High Schooler’s Touchdown Scores More Than Just Points

VIDEO: Patrick Myshrall, 17, runs into the end zone for his high school team.

ABC News

The touchdown Patrick Myshrall scored for his Worcester, Mass., high school football team put only seven points on the board in a game that wasn’t even close.

But it scored well beyond that in other ways, capturing the spirit and hearts of his fellow teammates, students and the entire Worcester community.

Patrick, a 17-year-old junior at St. Peter-Marian High, has Down syndrome.  He’s just 5-foot-4, weighs just 125 pounds and wears glasses and hearing aids.

Patrick joined the varsity football team this year, unbeknownst to his parents, because he saw the players wearing their uniforms at school and wanted to be part of the team, his mom, Kate Myshrall, told ABC Boston affiliate WCVB.

He attends practice every day, but had never played in a game before last Friday night’s game against rival Doherty High School.
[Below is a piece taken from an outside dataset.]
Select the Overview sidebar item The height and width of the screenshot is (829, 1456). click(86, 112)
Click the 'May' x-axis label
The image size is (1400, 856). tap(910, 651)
In a storyline straight out of a movie,  the coach for St. Peter-Marian’s team, Tom Henrickson, asked the Doherty coach, Sean Mulcahy, if he would let Patrick  join the game and even put some points on the board, providing the game wasn’t close.

Mulcahy agreed. St. Peter-Marian took a big lead early on in the game and, with the scoreboard reading 33-6 and the clock winding down in the fourth quarter, Patrick got his shot.

The junior took the handoff from his quarterback and ran the ball 12 yards straight into the end zone.

And, just like in the movies again, the crowd of 1,500 fans on both sides of the field went wild.

Days after his varsity football debut, Patrick continues to get the movie-star treatment with calls from well-wishers pouring in and local media clamoring to interview the high schooler who stole so many hearts.

Patrick’s story, however, doesn’t end on the football field.  He’s not just the only member of the school’s football team with Down syndrome. He’s the only student with the genetic condition, a chromosome deficiency, that causes problems with the way the body and brain develops, to ever attend St. Peter-Marian, a private Catholic high school in this suburb of Boston.

Patrick does not attend special education classes and has the resume of which many a high school student dreams.

He belongs to the National Honor Society, was a member of the Student Council and ran cross-country for two years before he switched his allegiance to the gridiron, WCVB reports.

Even with all the attention on his guts and the glory 12-yard touchdown run, Patrick has kept his eye on the prize and remained a team player.

“It was very exciting,” he told WCVB.  “My team was pumped up.  I really liked it.”